[GIVEN INFORMATION]

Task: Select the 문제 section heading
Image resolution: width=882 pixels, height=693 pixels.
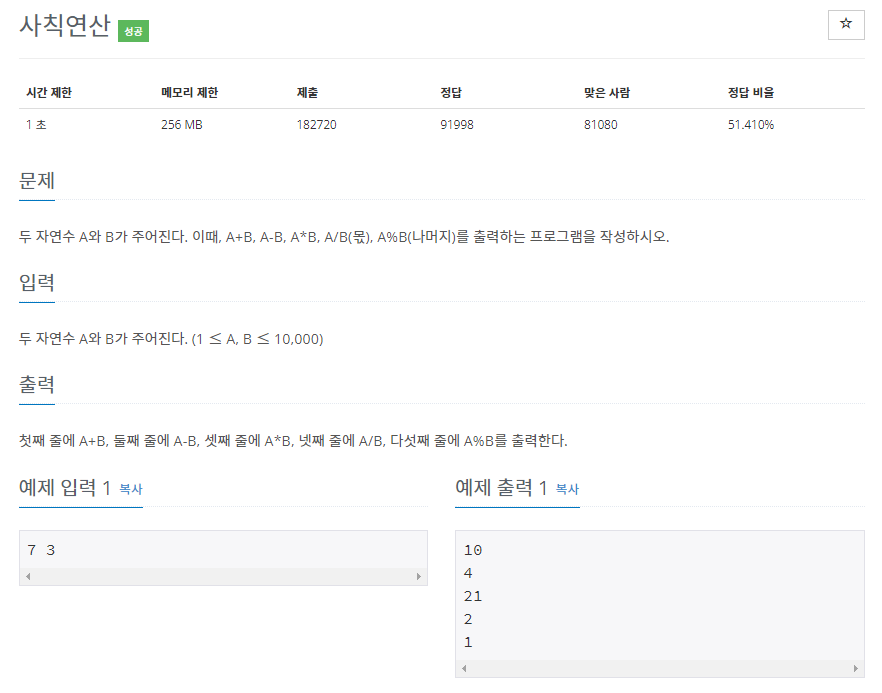Action: coord(37,181)
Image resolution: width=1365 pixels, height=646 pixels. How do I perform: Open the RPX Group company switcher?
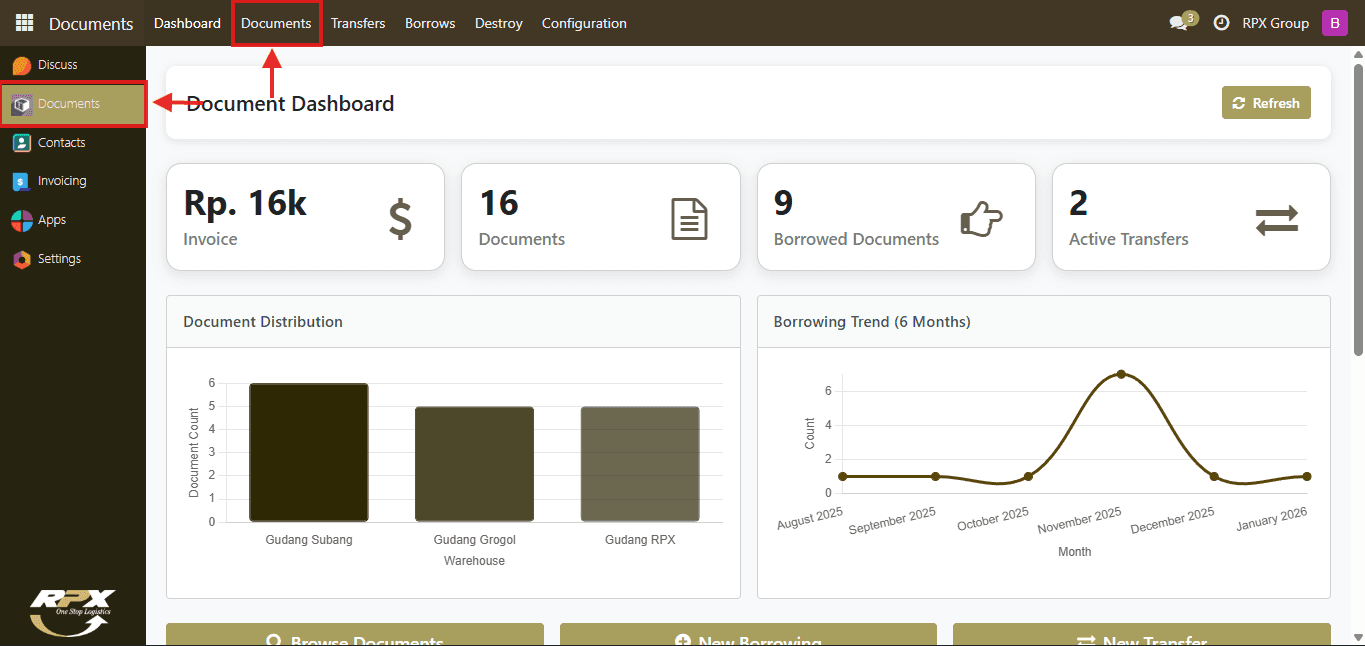pyautogui.click(x=1275, y=23)
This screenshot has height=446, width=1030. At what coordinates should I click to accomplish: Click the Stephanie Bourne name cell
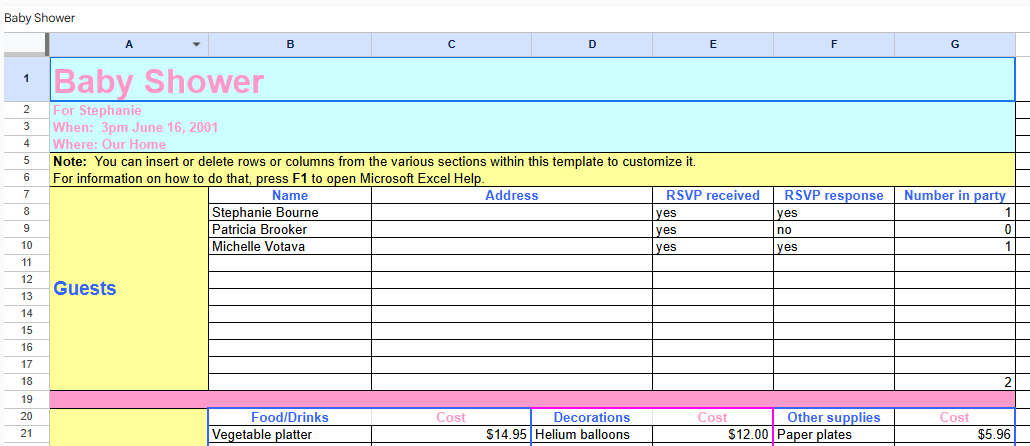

[/GIVEN INFORMATION]

No picture belongs in the copy; return the rest of the listing exactly.

▶ _RESPONSE AREA_
Task: Select the 문제 section heading
Image resolution: width=882 pixels, height=693 pixels.
Action: coord(37,181)
Image resolution: width=1365 pixels, height=646 pixels. How do I perform: Open the RPX Group company switcher?
pyautogui.click(x=1275, y=23)
This screenshot has height=446, width=1030. At what coordinates should I click to accomplish: Click the Stephanie Bourne name cell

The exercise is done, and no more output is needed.